▶ DATA FOR THE TASK:
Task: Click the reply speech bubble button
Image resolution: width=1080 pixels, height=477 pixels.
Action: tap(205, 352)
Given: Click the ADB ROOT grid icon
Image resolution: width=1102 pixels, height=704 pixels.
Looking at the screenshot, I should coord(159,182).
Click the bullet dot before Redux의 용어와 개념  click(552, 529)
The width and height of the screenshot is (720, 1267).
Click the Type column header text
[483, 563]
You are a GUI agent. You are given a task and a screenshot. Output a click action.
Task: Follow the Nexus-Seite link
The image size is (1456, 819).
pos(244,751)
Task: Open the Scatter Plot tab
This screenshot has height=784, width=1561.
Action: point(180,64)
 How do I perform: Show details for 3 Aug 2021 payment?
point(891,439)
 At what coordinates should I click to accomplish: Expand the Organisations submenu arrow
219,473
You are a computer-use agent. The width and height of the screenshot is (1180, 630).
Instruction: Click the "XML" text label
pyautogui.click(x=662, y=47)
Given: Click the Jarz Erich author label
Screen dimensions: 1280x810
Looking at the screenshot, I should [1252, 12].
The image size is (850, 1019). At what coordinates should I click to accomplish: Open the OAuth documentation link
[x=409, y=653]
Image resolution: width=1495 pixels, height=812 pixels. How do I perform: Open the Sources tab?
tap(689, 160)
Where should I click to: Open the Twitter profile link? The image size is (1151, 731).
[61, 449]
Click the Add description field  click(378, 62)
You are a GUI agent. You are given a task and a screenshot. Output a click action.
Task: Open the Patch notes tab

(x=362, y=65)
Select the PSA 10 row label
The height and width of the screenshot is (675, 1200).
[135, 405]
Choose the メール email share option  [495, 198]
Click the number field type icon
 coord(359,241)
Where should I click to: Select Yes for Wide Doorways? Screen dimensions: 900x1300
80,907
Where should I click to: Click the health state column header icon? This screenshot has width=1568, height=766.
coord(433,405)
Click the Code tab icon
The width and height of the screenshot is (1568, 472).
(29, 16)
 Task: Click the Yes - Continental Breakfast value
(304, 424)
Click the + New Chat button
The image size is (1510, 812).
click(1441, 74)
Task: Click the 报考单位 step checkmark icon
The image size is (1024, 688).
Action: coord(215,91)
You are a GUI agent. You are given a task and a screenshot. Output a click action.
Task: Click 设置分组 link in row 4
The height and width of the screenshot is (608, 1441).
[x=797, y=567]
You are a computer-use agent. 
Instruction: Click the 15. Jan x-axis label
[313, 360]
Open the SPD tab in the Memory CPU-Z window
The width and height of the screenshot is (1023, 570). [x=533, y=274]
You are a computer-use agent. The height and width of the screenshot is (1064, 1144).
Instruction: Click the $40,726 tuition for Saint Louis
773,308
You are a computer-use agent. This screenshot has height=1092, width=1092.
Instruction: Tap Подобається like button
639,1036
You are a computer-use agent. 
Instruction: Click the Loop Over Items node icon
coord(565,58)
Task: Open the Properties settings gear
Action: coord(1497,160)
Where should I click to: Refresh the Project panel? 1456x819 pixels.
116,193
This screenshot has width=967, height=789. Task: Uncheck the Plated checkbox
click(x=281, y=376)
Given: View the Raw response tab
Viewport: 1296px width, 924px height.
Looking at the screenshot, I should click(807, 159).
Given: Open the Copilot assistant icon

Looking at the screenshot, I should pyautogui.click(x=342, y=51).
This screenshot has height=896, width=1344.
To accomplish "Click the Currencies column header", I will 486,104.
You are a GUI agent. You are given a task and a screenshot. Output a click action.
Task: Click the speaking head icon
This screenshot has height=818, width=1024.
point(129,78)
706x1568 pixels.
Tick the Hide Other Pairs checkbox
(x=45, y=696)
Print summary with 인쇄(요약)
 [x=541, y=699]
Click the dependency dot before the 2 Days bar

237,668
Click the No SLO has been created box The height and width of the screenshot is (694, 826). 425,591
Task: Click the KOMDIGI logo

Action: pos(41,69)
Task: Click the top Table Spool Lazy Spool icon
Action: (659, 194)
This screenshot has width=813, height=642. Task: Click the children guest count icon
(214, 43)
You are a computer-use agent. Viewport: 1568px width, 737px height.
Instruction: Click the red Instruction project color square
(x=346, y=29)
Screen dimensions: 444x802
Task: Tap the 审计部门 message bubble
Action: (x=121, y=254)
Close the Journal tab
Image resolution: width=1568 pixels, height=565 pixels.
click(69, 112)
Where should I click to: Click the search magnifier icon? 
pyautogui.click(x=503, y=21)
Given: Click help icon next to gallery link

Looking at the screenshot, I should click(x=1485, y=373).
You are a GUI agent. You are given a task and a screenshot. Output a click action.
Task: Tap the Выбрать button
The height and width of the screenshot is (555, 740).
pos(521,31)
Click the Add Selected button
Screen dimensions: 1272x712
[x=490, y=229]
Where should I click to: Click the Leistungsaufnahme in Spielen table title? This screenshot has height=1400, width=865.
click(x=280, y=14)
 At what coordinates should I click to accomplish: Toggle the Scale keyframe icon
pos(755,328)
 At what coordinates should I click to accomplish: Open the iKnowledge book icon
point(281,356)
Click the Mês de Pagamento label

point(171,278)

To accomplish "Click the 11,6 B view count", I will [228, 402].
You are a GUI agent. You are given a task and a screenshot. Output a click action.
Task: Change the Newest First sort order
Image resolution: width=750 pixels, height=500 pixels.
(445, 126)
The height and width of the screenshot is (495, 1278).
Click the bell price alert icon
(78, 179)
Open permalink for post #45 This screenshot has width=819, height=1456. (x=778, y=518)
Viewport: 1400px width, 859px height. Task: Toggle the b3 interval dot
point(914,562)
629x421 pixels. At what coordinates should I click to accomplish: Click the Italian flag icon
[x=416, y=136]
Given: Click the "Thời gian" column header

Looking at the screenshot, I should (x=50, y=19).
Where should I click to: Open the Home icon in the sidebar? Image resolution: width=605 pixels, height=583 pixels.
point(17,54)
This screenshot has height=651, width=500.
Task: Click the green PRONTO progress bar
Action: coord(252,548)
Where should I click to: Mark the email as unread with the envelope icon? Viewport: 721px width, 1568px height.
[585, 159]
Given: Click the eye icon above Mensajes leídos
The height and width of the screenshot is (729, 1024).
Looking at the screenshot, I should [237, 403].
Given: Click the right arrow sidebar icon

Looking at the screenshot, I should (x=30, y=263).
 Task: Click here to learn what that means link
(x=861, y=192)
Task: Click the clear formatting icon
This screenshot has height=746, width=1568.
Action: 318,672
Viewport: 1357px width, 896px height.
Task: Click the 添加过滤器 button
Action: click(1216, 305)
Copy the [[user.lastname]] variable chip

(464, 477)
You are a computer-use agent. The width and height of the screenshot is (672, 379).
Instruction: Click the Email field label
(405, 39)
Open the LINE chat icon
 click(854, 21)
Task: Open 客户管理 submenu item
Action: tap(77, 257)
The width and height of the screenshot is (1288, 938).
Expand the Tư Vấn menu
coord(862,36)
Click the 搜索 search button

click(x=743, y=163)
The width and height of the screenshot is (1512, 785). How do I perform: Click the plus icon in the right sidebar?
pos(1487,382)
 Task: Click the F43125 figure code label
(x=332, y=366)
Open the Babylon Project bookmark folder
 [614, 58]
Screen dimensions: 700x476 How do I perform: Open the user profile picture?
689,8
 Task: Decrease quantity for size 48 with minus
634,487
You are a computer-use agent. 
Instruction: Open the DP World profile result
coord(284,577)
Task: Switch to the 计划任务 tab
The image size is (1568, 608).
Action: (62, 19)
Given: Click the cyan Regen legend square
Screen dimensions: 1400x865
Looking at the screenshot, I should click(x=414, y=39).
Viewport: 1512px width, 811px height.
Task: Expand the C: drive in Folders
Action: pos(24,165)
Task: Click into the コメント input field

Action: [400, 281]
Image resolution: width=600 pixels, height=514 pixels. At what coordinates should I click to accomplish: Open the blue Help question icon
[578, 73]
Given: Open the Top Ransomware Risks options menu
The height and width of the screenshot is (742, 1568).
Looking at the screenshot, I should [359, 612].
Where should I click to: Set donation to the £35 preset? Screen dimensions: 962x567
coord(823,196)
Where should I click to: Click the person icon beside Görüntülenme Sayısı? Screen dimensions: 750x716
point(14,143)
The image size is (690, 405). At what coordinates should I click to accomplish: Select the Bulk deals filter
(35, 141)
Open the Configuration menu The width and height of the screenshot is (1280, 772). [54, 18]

▶ WORK INSTRUCTIONS:
Please reproduce the listing from the line with "Task: Click here" to the line with "Looking at the screenshot, I should [359, 612].", swapping "Instruction" for "Command" and leaving everything else as it is.

▶ RESPONSE TO THE TASK:
 Task: Click here to learn what that means link
(x=861, y=192)
Task: Click the clear formatting icon
This screenshot has height=746, width=1568.
Action: 318,672
Viewport: 1357px width, 896px height.
Task: Click the 添加过滤器 button
Action: click(1216, 305)
Copy the [[user.lastname]] variable chip

(464, 477)
You are a computer-use agent. The width and height of the screenshot is (672, 379).
Command: Click the Email field label
(405, 39)
Open the LINE chat icon
 click(854, 21)
Task: Open 客户管理 submenu item
Action: tap(77, 257)
The width and height of the screenshot is (1288, 938).
Expand the Tư Vấn menu
coord(862,36)
Click the 搜索 search button

click(x=743, y=163)
The width and height of the screenshot is (1512, 785). How do I perform: Click the plus icon in the right sidebar?
pos(1487,382)
 Task: Click the F43125 figure code label
(x=332, y=366)
Open the Babylon Project bookmark folder
 [614, 58]
Screen dimensions: 700x476 How do I perform: Open the user profile picture?
689,8
 Task: Decrease quantity for size 48 with minus
634,487
You are a computer-use agent. 
Command: Open the DP World profile result
coord(284,577)
Task: Switch to the 计划任务 tab
The image size is (1568, 608).
Action: (62, 19)
Given: Click the cyan Regen legend square
Screen dimensions: 1400x865
Looking at the screenshot, I should click(x=414, y=39).
Viewport: 1512px width, 811px height.
Task: Expand the C: drive in Folders
Action: pos(24,165)
Task: Click into the コメント input field

Action: [400, 281]
Image resolution: width=600 pixels, height=514 pixels. At what coordinates should I click to accomplish: Open the blue Help question icon
[578, 73]
Given: Open the Top Ransomware Risks options menu
The height and width of the screenshot is (742, 1568).
Looking at the screenshot, I should [359, 612].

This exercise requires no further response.